Our oceans: A deep dive on geopolitics
Event Information
About this event
Join us for this special lecture from Professor John Hannigan, who will explore the geopolitics of our oceans. Featuring contributions from Dr Aurelie Charles and Dr Philippe Blondel.
Speaker biographies
John Hannigan is Professor of Sociology at the University of Toronto Scarborough. His research focuses on environmental issues, the geopolitics of oceans, and urban political economy. He is the author of Environmental Sociology (Routledge,1995, 2006, 2014); translated into Chinese, Japanese, and Portuguese; Fantasy City: Pleasure and Profit in the Postmodern City (Routledge, 1998); Disasters Without Borders: The International Politics of Natural Disasters (Polity Press, 2012); The Geopolitics of Deep Oceans (Polity Press 2015); The SAGE Handbook of New Urban Studies (2017), co-edited with Greg Richard; and Rise of the Spectacular: America in the 1950s (Routledge, 2021). In his current research project, “Flammable ice”: Environmental Risk at the Frontier of Unconventional Energy Production", he explores the scientific construction of risk linked to offshore methane hydrate extraction.

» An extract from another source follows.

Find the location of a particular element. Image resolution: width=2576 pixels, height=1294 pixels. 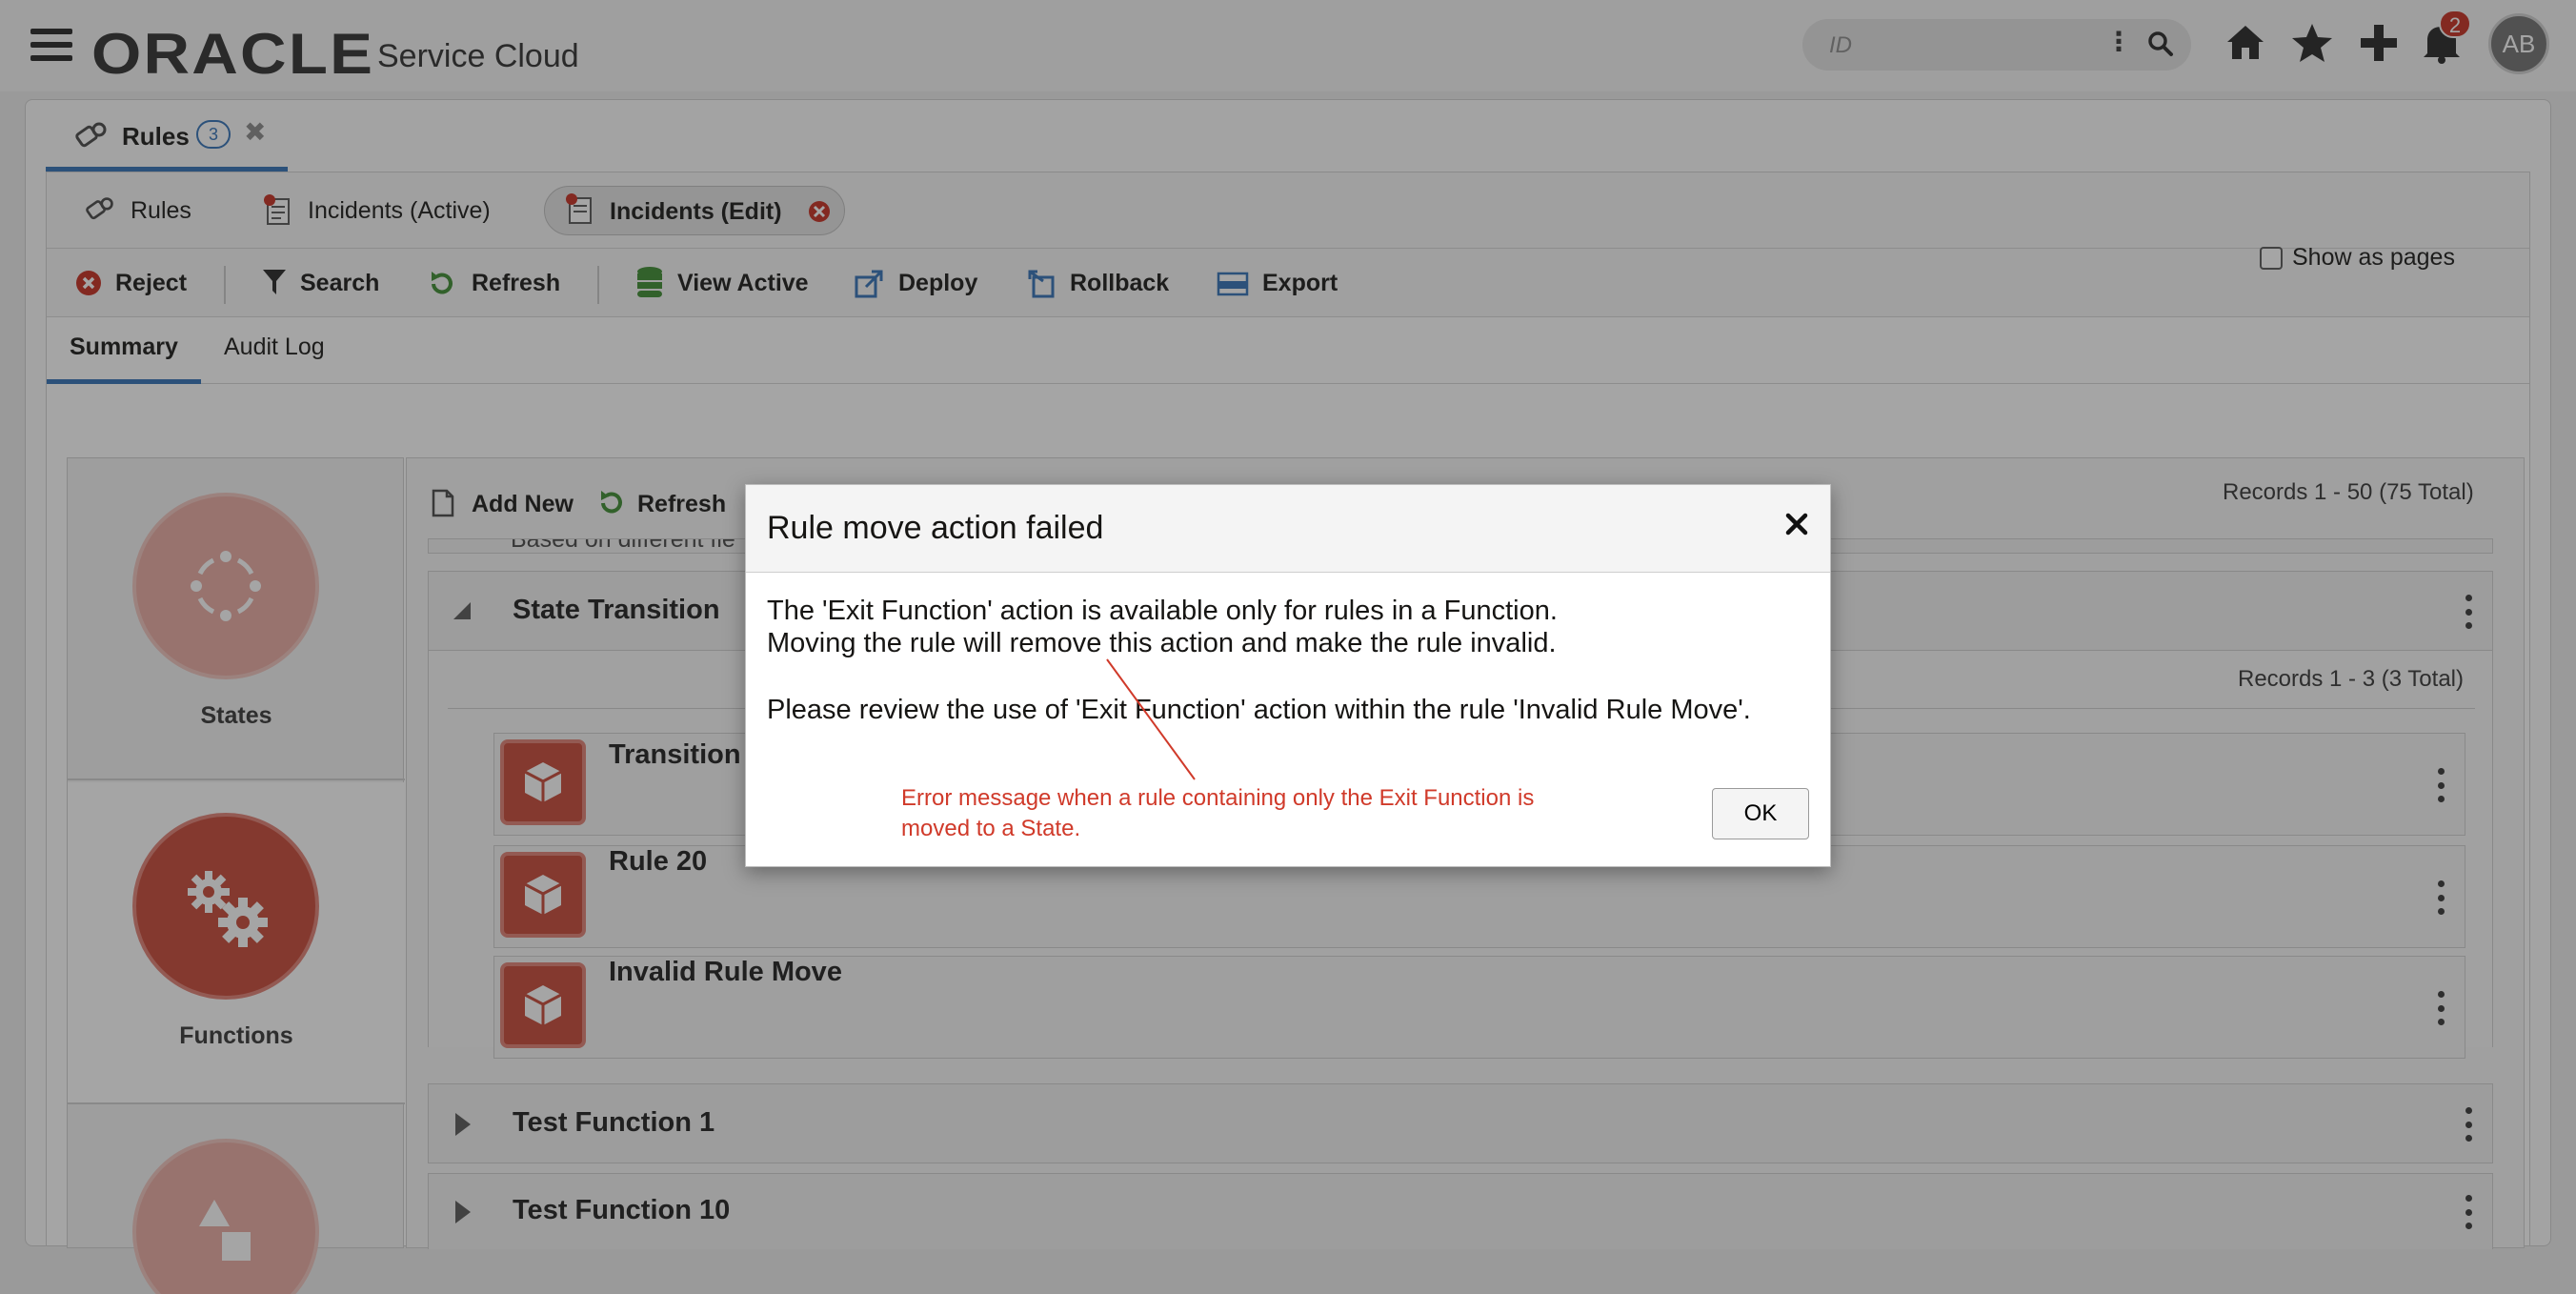

ok-button: OK is located at coordinates (1761, 814).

Aurelie Charles is a Senior Lecturer in Global Sustainability in the Department of Social and Policy Sciences at the University of Bath, with particular expertise on group behaviour in socio-ecological interactions. Her current research projects evolve around sustainable earnings, group inequality mapping, and cross-disciplinary approaches to climate justice.
Philippe Blondel is a Senior Lecturer in the Department of Physics and Co-founder and Deputy Director of the Centre for Space, Atmospheric and Oceanic Science (CSAOS) at the University of Bath. His research interests include marine acoustics; seabed and habitat mapping; marine renewable energies; and noise pollution.
This event will be chaired by Professor of Public Policy and Director of the Institute for Policy Research (IPR), Professor Nick Pearce.
This event is part of 'Our oceans: A deep dive' - a public event series seeking to explore the world’s oceans and what climate change, maritime trade and strategic conflict mean for their future.